⚠️ Warning: This book was published in 2014. Some of the details and code samples may be outdated.

The Launch

Launching is always a stressful experience. No matter how much preparation you do upfront, production traffic is going to throw you a curve ball. During the launch you want to have a 360º view of your systems so you can identify problems early and react quickly when the unexpected happens.

Your War Room: Monitoring the Launch

The metrics and instrumentation we discussed earlier will give you a high-level overview of what’s happening on your servers, but during the launch, you want finer-grained, real-time statistics of what’s happening within the individual pieces of your stack.
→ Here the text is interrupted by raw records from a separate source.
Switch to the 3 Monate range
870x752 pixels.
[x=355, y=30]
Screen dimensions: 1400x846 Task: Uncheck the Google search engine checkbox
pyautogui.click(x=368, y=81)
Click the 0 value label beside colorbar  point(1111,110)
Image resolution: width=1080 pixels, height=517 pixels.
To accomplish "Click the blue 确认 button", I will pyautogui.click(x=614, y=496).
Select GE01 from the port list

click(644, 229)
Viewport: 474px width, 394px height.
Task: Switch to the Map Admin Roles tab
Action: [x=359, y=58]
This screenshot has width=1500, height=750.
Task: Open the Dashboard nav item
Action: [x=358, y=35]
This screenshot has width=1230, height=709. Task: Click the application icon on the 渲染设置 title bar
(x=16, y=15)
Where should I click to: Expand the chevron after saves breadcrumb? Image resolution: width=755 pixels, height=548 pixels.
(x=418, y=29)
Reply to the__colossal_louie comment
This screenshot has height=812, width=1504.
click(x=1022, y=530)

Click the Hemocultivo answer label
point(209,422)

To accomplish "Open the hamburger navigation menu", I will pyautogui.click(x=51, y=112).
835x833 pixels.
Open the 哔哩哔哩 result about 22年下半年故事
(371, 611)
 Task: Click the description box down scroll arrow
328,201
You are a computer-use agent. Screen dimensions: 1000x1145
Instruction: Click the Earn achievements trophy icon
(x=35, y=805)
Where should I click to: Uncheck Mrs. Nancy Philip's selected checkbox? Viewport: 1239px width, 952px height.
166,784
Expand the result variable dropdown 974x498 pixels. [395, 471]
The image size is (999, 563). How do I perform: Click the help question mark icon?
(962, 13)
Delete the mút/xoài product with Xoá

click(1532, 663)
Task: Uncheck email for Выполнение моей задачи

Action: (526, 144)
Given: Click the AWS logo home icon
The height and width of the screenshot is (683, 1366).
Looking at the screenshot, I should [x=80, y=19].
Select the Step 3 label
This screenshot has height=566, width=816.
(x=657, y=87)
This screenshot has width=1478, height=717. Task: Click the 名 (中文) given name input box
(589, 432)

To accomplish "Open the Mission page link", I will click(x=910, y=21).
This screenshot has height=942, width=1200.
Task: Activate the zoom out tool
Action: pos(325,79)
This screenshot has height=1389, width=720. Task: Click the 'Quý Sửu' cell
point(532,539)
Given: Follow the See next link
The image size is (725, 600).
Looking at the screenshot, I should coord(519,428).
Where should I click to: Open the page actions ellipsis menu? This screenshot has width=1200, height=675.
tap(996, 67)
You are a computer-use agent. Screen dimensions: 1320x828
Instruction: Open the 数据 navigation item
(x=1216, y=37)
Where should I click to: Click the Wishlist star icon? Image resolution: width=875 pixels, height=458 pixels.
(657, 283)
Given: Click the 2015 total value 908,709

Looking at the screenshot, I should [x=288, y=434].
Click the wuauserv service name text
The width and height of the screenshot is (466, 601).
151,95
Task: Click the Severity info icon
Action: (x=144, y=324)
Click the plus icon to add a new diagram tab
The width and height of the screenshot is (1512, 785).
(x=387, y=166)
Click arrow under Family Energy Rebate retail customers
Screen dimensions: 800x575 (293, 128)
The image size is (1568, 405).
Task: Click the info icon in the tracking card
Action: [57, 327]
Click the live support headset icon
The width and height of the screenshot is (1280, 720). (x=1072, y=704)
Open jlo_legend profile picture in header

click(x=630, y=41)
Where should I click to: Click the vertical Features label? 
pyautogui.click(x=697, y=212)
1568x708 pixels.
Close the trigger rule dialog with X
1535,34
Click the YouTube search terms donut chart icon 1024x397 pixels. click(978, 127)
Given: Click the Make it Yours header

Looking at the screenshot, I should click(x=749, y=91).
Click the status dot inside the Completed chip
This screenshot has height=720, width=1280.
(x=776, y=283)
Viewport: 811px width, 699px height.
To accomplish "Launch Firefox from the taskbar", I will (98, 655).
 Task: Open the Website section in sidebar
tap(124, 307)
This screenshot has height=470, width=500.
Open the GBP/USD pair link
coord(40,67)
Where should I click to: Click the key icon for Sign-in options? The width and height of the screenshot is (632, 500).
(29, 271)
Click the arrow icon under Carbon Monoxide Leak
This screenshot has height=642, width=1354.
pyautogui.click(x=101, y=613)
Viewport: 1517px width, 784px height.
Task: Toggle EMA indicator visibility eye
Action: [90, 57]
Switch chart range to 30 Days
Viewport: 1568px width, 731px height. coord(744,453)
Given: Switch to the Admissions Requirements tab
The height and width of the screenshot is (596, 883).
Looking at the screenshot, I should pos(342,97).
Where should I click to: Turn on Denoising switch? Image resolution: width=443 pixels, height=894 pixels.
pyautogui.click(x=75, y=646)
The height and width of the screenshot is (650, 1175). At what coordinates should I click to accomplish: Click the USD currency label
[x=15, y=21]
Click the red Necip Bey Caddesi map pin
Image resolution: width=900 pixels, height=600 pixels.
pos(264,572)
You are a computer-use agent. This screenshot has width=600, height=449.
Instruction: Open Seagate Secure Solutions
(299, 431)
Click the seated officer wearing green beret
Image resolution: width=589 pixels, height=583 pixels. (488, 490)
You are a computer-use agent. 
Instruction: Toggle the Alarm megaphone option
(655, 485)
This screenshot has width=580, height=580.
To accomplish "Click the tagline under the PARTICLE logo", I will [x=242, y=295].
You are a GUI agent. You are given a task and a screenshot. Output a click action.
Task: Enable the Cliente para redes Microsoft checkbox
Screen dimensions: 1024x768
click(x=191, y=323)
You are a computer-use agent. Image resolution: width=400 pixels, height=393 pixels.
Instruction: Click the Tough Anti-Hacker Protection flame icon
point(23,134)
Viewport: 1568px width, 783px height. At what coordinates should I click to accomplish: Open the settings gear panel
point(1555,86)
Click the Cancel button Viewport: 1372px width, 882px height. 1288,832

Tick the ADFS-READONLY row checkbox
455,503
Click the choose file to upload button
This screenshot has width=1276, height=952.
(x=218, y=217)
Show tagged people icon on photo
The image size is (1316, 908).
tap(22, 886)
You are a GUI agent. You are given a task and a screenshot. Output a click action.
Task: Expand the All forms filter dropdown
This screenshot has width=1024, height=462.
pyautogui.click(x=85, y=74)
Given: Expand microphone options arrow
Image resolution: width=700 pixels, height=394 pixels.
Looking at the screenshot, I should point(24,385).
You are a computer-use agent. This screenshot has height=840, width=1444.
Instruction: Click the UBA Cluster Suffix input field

Based on the load testing you did earlier, you should know where hot spots might flare up. Setup your cockpit with specialized tools so you can watch these areas like a hawk when production traffic hits.

Server Resources

htop is like the traditional top process viewer on steroids. It can be installed on Ubuntu systems with apt install htop.

_images/htop.png

Use htop to keep an eye on server-level metrics such as RAM and CPU usage. It will show you which processes are using the most resources per server. htop has a few other nifty tricks up its sleeve including the ability to:

  • send signals to running processes (useful for reloading uWSGI with a SIGHUP)

  • list open files for a process via lsof

  • trace library and syscalls via ltrace and strace

  • renice CPU intensive processes

What to Watch

  • Is the load average safe? During peak operation, it should not exceed the number of CPU cores.

  • Are any processes constantly using all of a CPU core? If so, can you split the process up across more workers to take advantage of multiple cores?

  • Is the server swapping (Swp)? If so, add more RAM or reduce the number of running processes.

  • Are any Python processes using excessive memory (greater than 300MB RES)? If so, you may want to use a profiler to determine why.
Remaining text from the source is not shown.